La révocation de Barthélémy Dias, maire de Dakar, a été officiellement notifiée, marquant ainsi un tournant décisif dans la carrière politique de l’opposant sénégalais. Cette décision intervient après plusieurs revers successifs pour l’ex-député et maire, qui perd ainsi son poste de maire de la capitale sénégalaise. La procédure, initiée par un militant du parti Pastef, soulève de vives polémiques et fait l’objet de critiques concernant sa légalité.
La décision de révocation : un enchaînement de revers pour Barthélémy Dias
Barthélémy Dias, ancien député et maire de Dakar depuis 2022, voit sa position fragilisée par une série d’événements judiciaires. Il avait déjà été déchu de son mandat de député la semaine précédente à la suite de la confirmation de sa condamnation en 2017 pour coups mortels. La procédure judiciaire qui a conduit à cette révocation a été enclenchée par Bayna Gueye, militant du parti au pouvoir Pastef, qui a saisi le préfet de Dakar en invoquant l’article L.277 du Code électoral sénégalais. Cet article concerne les incompatibilités préélectorales, mais des experts en droit ont rapidement pointé son inadéquation avec la gestion municipale.
Malgré les contestations de Barthélémy Dias et de ses soutiens, qui dénoncent un acharnement politique, la décision du préfet, confirmée par la préfecture, a conduit à sa démission forcée de son poste de conseiller municipal, une étape préalable à sa destitution en tant que maire. Le 13 décembre 2024, une notification officielle a été remise à Barthélémy Dias, validant ainsi sa déchéance de la mairie de Dakar.
Une procédure contestée par l’opposant
Barthélémy Dias n’a pas tardé à dénoncer cette décision qu’il qualifie de « manœuvre politique« . Selon lui, la procédure est illégitime et ne repose sur aucun fondement juridique valable. Il a d’ailleurs annoncé la tenue d’une conférence de presse pour s’expliquer sur cette situation qu’il considère comme une tentative du gouvernement de l’évincer de la scène politique sénégalaise.
Le principal argument avancé par l’opposant est que la décision de révocation repose sur une interprétation abusive du code électoral. En effet, l’article invoqué par les autorités sénégalaises ne correspond pas directement à une situation de révocation de maire, mais plutôt à des critères d’inéligibilité préélectorale. Cette ambiguïté juridique a été soulevée par plusieurs experts en droit, qui estiment que cette décision pourrait créer un précédent dangereux pour la politique locale au Sénégal.

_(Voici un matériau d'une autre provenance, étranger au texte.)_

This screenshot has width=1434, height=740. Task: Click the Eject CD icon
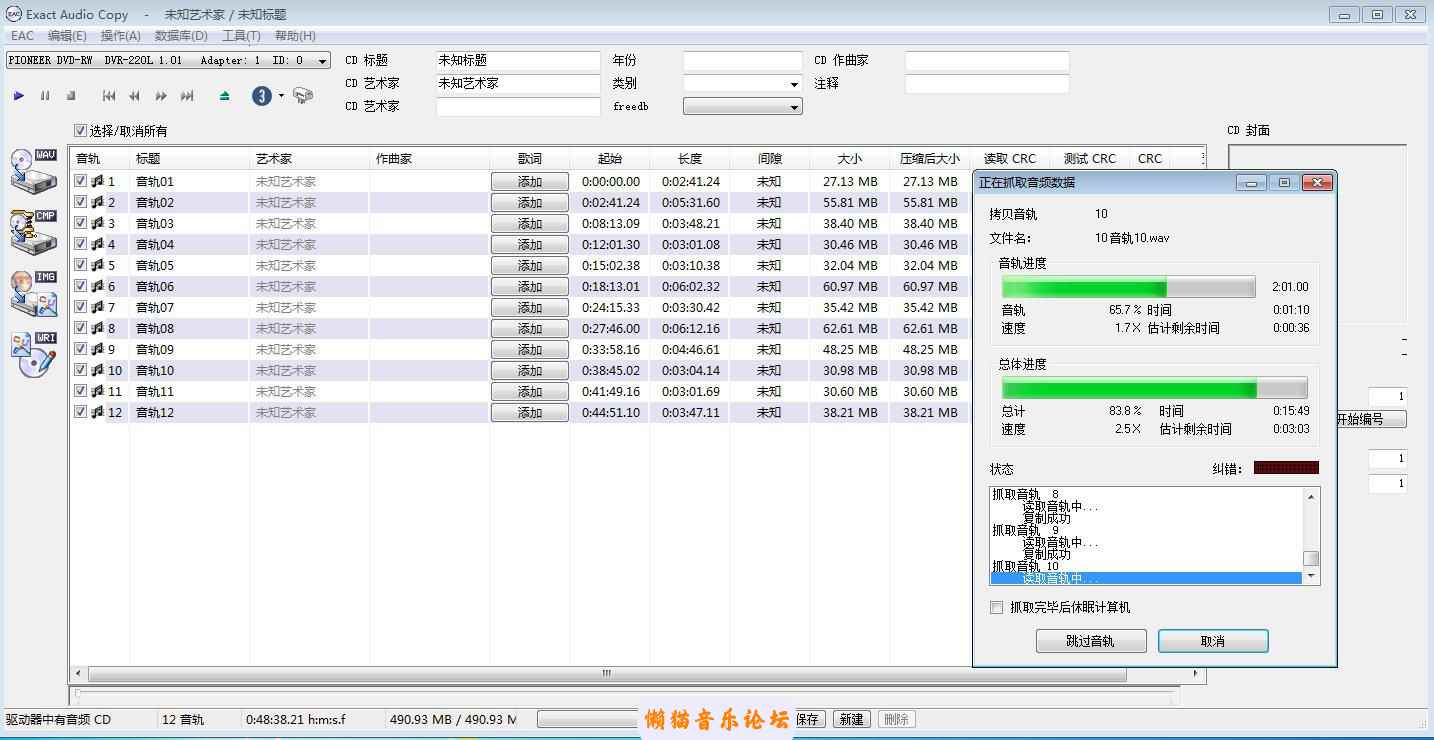(x=224, y=96)
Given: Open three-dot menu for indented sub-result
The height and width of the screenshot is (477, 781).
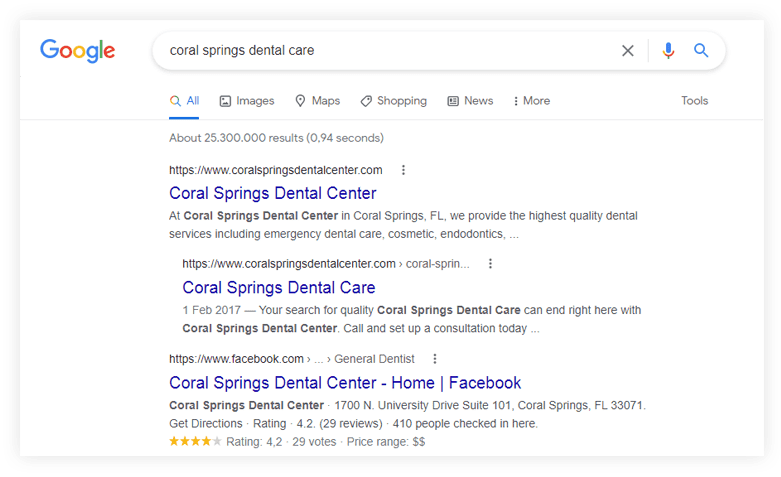Looking at the screenshot, I should coord(490,264).
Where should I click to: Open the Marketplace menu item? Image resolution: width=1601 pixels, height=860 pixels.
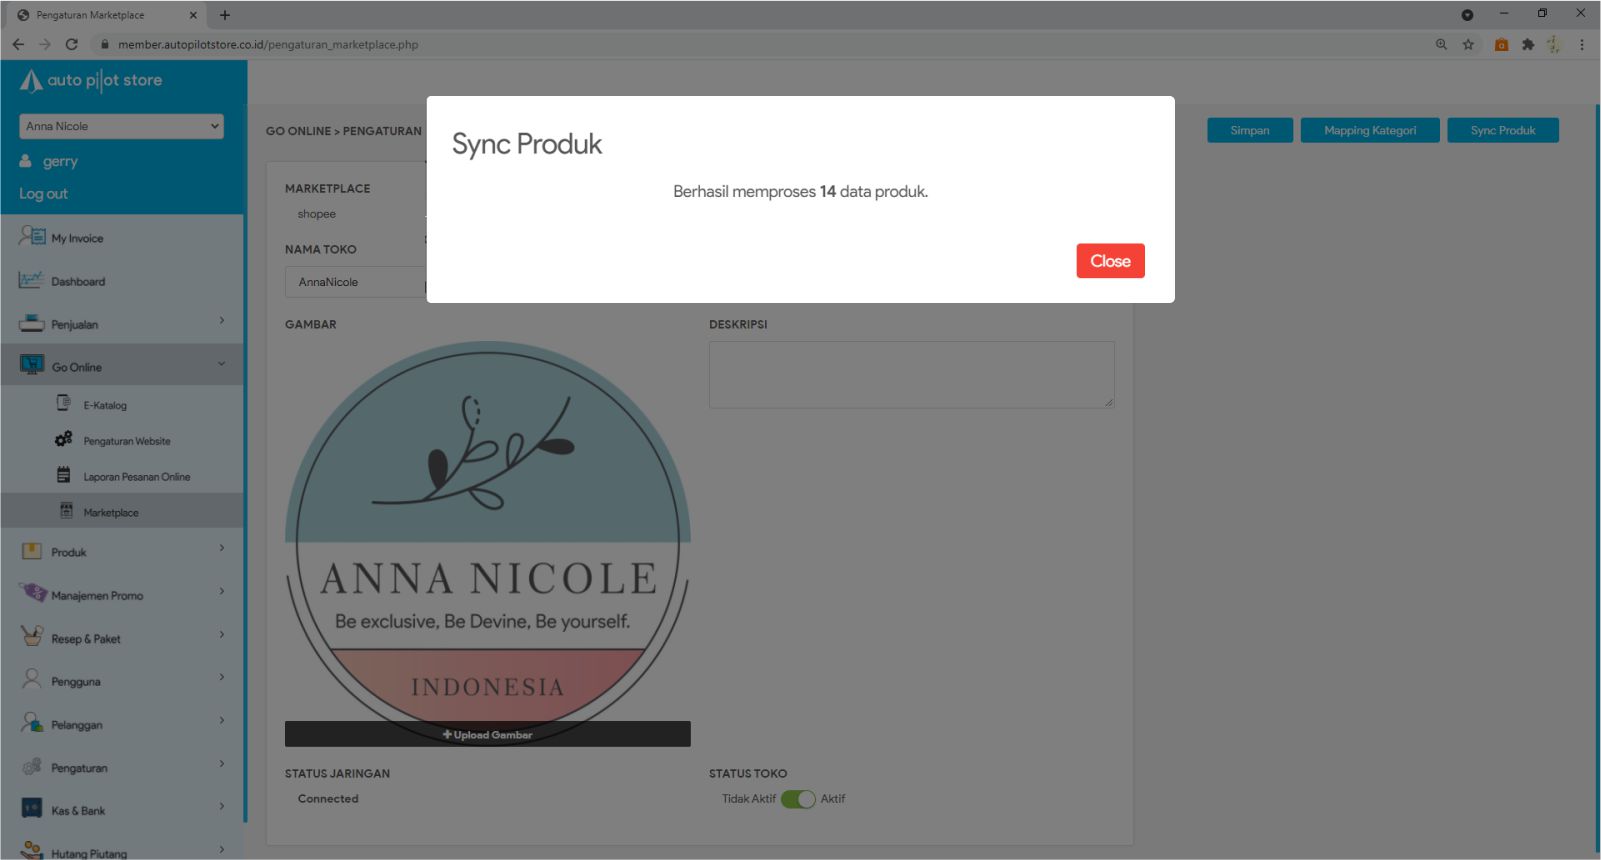(x=111, y=512)
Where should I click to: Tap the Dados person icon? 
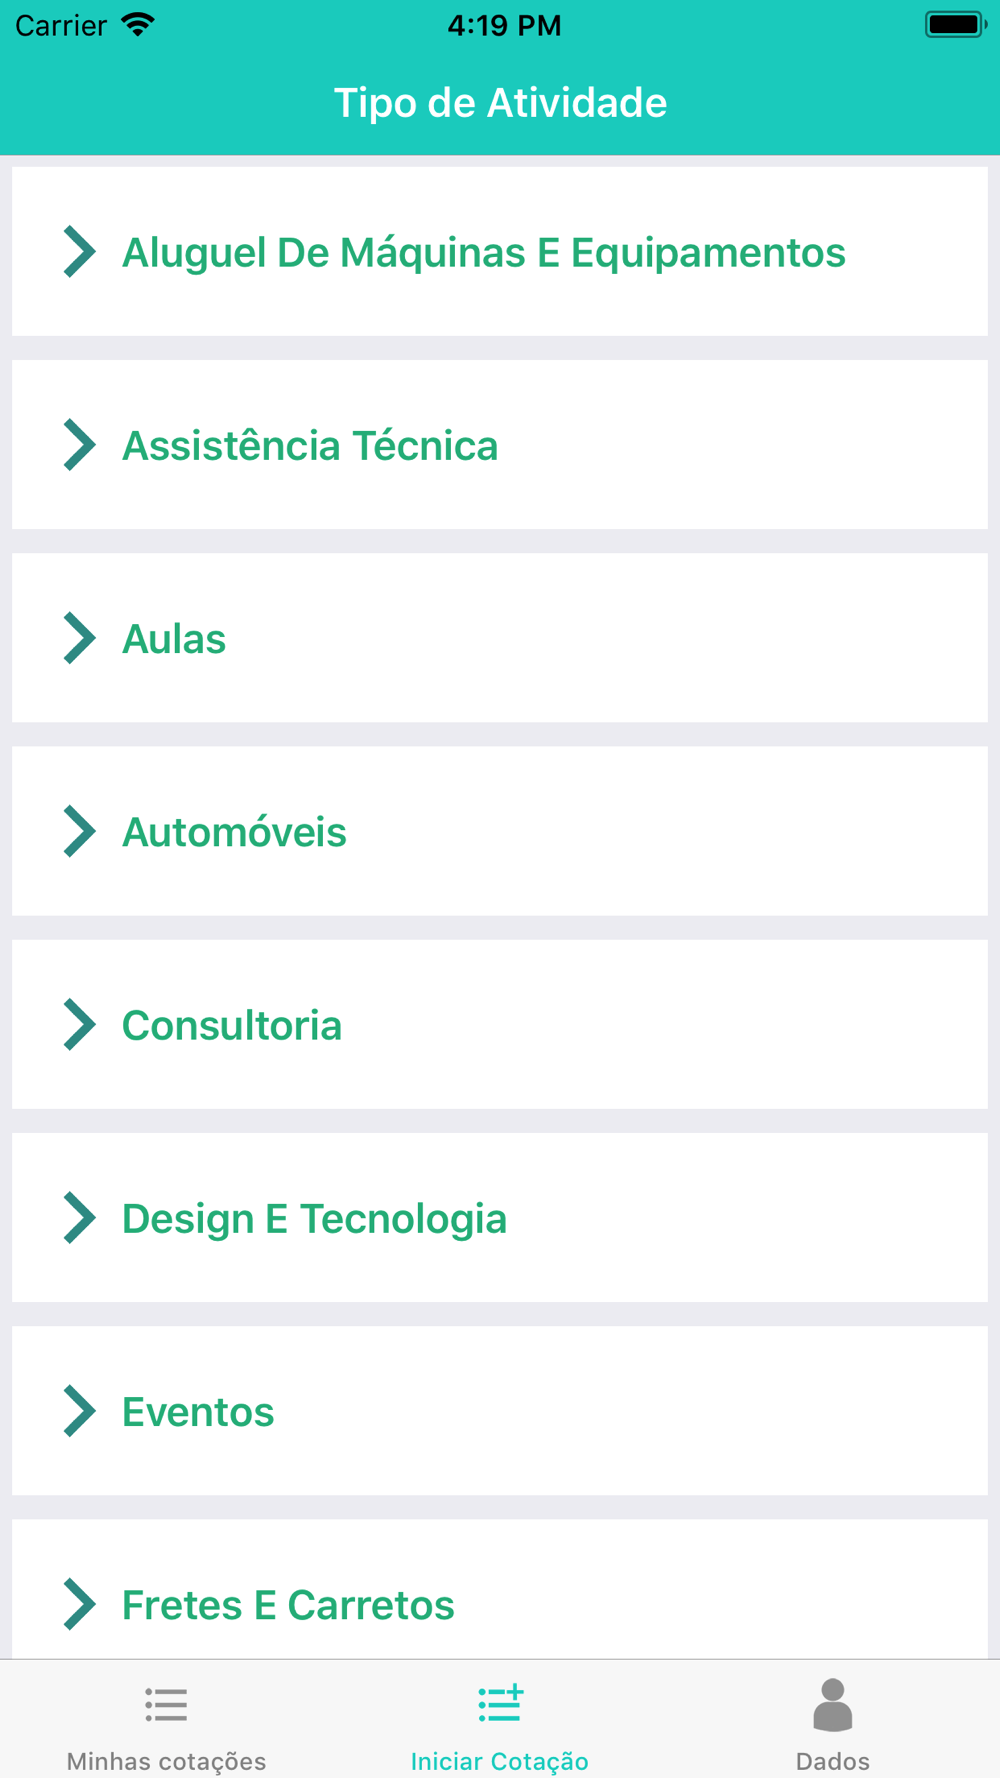pyautogui.click(x=833, y=1705)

L’avenir de Barthélémy Dias dans la politique sénégalaise
Malgré cette déchéance, Barthélémy Dias ne compte pas se laisser abattre. Son équipe, tout en ne confirmant pas officiellement cette nouvelle révocation, continue de clamer son innocence et de dénoncer une tentative d’intimidation politique. Avec la perte de son poste de maire et de conseiller municipal, l’opposant se retrouve désormais au cœur d’une bataille judiciaire et politique qui pourrait bien redéfinir sa carrière.
Le climat politique sénégalais continue d’être tendu, avec des accusations réciproques de manipulation et de justice politique. Les prochaines étapes du dossier détermineront sans doute l’avenir de Barthélémy Dias et de sa capacité à peser dans les débats politiques du pays.